I'm trying to explore cheaper alternatives or strong open-source tools for this geo-replication task. Here are some options I've considered so far:
- **LizardFS**: Offers WAN replication, but the project seems inactive.
- **SaunaFS**: A fork of LizardFS, no WAN replication planned yet, but they seem promising.
- **GlusterFS**: It's being deprecated, so I'm hesitant.
In terms of filesystem replication, I looked at:
- **ZFS with send/receive**: While a robust solution, I've faced performance issues with COW for VMs and kernel updates tend to break it.
- **XFS dump/receive**: A solid possibility but limited in snapshot capabilities.
- **LVM with XFS snapshots and rsync**: It's more filesystem-agnostic, but concerns arise about rsync's performance due to the data read overhead.
- **qcow2 disk snapshots with restic backup**: It's filesystem-agnostic, but restoring takes time.
If anyone has successfully implemented a geo-replication solution for VMs without needing advanced expertise or a massive budget, I'd love to hear your thoughts and suggestions!
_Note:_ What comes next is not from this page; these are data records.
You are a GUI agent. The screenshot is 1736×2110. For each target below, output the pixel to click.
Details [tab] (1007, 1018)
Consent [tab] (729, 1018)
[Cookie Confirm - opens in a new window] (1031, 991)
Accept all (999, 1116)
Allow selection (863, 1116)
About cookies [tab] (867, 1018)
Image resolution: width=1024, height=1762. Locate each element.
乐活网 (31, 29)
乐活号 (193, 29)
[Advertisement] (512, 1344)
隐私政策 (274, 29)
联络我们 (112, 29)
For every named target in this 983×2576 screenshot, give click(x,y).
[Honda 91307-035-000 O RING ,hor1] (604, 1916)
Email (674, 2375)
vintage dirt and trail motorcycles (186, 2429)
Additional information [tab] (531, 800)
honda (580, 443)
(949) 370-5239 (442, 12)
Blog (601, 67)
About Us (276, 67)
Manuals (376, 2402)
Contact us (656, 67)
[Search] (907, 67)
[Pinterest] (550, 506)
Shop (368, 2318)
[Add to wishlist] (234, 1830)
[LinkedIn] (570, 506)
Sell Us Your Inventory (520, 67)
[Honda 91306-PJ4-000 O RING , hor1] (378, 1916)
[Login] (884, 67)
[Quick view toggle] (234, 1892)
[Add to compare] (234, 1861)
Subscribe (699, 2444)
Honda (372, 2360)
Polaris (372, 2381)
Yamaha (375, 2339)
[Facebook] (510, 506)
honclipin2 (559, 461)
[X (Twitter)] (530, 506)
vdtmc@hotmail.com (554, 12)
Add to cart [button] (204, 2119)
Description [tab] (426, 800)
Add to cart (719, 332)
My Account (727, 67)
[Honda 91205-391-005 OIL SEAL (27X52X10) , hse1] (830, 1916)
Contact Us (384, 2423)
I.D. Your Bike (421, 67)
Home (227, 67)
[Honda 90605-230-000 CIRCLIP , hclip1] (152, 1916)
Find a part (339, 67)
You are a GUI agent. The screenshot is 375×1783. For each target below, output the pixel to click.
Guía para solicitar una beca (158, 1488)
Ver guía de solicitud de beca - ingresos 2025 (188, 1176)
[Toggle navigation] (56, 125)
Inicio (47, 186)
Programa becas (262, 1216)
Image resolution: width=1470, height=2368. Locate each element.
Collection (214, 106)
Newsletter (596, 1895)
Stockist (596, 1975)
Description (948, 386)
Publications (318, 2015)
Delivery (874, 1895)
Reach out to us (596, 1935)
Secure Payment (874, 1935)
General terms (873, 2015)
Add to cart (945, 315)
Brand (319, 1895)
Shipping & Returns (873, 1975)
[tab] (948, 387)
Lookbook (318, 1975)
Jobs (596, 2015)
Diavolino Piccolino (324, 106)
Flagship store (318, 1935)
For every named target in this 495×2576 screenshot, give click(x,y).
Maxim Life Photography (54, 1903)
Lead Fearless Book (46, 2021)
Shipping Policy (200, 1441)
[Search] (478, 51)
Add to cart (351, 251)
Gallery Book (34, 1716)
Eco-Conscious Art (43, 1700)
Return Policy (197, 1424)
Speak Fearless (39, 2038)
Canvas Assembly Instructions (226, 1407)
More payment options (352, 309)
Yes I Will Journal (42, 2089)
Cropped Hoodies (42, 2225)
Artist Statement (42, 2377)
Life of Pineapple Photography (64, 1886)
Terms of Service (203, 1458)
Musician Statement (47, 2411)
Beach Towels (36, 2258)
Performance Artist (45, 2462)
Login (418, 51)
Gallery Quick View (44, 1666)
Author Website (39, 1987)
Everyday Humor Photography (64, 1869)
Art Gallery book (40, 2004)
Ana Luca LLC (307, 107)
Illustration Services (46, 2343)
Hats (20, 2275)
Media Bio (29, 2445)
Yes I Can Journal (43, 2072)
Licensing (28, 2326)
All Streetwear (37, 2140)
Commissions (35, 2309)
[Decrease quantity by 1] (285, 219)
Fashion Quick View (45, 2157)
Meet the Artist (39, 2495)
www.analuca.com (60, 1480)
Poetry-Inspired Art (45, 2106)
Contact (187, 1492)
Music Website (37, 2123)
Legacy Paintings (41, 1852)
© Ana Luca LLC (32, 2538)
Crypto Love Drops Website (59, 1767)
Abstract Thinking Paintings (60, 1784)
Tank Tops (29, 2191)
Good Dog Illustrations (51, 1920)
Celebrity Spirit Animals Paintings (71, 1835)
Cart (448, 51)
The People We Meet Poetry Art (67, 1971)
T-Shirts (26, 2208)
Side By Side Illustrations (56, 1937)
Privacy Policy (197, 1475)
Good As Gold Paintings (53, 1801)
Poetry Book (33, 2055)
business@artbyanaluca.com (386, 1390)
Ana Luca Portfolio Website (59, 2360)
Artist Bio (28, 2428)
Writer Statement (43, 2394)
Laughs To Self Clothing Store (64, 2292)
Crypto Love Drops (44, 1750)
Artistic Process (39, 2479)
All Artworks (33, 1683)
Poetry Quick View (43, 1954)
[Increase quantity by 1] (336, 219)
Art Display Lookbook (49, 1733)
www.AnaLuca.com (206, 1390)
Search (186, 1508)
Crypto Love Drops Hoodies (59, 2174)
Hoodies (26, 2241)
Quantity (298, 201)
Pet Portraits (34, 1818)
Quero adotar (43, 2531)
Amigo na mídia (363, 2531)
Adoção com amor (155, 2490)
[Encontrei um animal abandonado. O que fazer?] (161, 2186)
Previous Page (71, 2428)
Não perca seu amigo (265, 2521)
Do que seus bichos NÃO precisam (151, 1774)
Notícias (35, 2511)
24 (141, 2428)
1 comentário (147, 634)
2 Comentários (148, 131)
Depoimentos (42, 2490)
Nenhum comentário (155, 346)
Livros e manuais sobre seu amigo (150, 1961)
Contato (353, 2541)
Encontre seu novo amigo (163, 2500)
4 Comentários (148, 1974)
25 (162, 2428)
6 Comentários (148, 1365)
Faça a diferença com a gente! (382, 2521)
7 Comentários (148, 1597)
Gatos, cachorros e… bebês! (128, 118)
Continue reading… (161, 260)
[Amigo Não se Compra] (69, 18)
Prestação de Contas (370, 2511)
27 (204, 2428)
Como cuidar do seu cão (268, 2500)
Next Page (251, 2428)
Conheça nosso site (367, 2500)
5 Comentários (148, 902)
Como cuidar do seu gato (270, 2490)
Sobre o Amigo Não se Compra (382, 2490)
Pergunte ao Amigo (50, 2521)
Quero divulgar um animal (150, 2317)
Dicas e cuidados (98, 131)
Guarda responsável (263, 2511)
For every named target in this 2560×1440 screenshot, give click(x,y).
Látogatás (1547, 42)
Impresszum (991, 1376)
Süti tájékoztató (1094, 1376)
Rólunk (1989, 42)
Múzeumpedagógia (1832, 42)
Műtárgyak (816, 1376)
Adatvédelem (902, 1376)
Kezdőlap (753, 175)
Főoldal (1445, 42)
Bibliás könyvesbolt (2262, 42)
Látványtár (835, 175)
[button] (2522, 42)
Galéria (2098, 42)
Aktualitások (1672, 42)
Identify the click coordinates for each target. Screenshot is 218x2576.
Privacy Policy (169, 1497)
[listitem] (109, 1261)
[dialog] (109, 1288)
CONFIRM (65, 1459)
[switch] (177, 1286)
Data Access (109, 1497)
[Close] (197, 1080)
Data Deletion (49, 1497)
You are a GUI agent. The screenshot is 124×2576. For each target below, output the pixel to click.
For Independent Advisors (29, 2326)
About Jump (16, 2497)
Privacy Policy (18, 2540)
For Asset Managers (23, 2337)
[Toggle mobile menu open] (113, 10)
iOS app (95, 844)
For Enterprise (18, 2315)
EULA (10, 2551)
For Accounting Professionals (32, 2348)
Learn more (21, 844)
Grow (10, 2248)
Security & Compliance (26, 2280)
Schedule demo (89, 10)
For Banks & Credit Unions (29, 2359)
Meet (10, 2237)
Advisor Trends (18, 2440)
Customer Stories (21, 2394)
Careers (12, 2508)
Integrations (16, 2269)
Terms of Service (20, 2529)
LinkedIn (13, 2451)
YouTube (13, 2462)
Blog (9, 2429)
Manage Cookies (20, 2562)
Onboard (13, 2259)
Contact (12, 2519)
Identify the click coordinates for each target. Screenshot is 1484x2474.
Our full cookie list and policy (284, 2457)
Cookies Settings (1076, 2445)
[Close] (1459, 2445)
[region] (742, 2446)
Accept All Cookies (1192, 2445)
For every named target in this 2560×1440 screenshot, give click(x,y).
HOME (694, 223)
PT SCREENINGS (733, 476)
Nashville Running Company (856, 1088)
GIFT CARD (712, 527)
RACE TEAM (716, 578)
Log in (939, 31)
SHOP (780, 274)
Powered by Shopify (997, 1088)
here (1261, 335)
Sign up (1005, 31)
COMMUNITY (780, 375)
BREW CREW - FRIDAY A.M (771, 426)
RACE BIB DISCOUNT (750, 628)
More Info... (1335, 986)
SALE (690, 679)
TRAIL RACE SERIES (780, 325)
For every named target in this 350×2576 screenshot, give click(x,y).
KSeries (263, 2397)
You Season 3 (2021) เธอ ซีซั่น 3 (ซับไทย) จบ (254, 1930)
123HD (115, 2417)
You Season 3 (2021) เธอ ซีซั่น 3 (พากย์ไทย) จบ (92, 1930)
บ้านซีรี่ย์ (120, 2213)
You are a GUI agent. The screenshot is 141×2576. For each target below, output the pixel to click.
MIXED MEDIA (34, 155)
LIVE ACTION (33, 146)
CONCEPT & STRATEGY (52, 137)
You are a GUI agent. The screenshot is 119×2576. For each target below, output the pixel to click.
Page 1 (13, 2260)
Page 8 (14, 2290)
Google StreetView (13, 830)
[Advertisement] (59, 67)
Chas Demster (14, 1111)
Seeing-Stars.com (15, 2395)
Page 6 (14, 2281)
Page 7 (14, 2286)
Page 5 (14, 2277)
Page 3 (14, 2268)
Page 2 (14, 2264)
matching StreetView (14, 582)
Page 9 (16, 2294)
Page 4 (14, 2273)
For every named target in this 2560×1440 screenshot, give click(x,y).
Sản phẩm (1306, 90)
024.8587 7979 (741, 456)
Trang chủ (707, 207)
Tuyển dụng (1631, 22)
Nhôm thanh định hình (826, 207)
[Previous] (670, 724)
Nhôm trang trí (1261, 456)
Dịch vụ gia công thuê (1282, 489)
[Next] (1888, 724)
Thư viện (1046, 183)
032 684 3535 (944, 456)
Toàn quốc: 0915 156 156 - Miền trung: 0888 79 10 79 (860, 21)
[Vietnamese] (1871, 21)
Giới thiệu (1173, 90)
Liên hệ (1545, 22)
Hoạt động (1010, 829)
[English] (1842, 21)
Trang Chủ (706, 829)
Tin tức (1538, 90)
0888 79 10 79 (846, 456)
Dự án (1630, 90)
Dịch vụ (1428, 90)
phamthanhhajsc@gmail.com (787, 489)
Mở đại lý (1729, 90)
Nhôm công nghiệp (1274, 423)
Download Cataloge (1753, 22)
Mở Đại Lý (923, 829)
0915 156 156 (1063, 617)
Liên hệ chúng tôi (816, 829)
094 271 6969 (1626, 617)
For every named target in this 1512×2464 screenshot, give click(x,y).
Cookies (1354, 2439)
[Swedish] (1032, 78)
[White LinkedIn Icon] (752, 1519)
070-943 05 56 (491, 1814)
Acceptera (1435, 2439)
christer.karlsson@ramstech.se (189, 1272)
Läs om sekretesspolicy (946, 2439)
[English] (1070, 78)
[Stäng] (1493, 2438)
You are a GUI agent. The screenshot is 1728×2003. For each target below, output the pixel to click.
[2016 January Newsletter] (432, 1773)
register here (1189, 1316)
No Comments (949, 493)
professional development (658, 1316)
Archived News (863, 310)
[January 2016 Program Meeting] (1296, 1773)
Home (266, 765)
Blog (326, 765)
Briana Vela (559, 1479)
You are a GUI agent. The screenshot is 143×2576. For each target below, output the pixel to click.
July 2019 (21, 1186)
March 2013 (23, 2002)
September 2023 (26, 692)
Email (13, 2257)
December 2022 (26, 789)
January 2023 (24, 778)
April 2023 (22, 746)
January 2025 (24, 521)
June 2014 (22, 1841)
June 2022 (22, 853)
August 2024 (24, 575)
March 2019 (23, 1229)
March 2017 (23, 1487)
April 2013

Thanks in advance!
5 Answers
Have you thought about using hourly Borg backups directly on the secondary host? If bandwidth isn’t a major issue, it might streamline your process. You could leverage the qcow2 snapshot feature for less traffic between backups, though routing can get tricky if your IPs differ at each site.
ZFS snapshots could be a game-changer for you. They allow easy management of your images and can really streamline your replication processes. Have you tried incorporating them into your workflow?
As I mentioned earlier, ZFS performance for VMs isn't the best for my setup, though I’ve been using it a long time. I’ve faced kernel issues after updates too, which is frustrating.
I’ve heard some people say GlusterFS isn’t entirely deprecated, but its commercial side is. Still, if you're worried about its long-term support, it might not be the best pick. Do you have any experiences with it?
You’re right that the project isn’t dead per se, but the commit activity has definitely slowed down. I would tread carefully if you're counting on it for something mission-critical.
You can achieve this without any shared storage. I frequently live migrate VMs across hosts without shared storage using 'virsh migrate' and it works quite well, as long as your bandwidth allows for it. If the data changes aren’t too frequent, the costs could be manageable too.
That sounds promising. How do you handle IP routing without shared storage to ensure everything maps correctly?
Consider a Proxmox backup server if you have any inclination to switch. It’s efficient and cost-effective although I know you're not running Proxmox. Just throwing it out there because it works wonders for others.
I appreciate the suggestion, but I’m committed to my setup with vanilla KVM for now. Proxmox has some quirks I’m not a fan of, like their unique formats and APIs.
I prefer using restic over Borg based on my tests, but I get your point. The recovery time is my main concern—I want those VMs up and running quickly!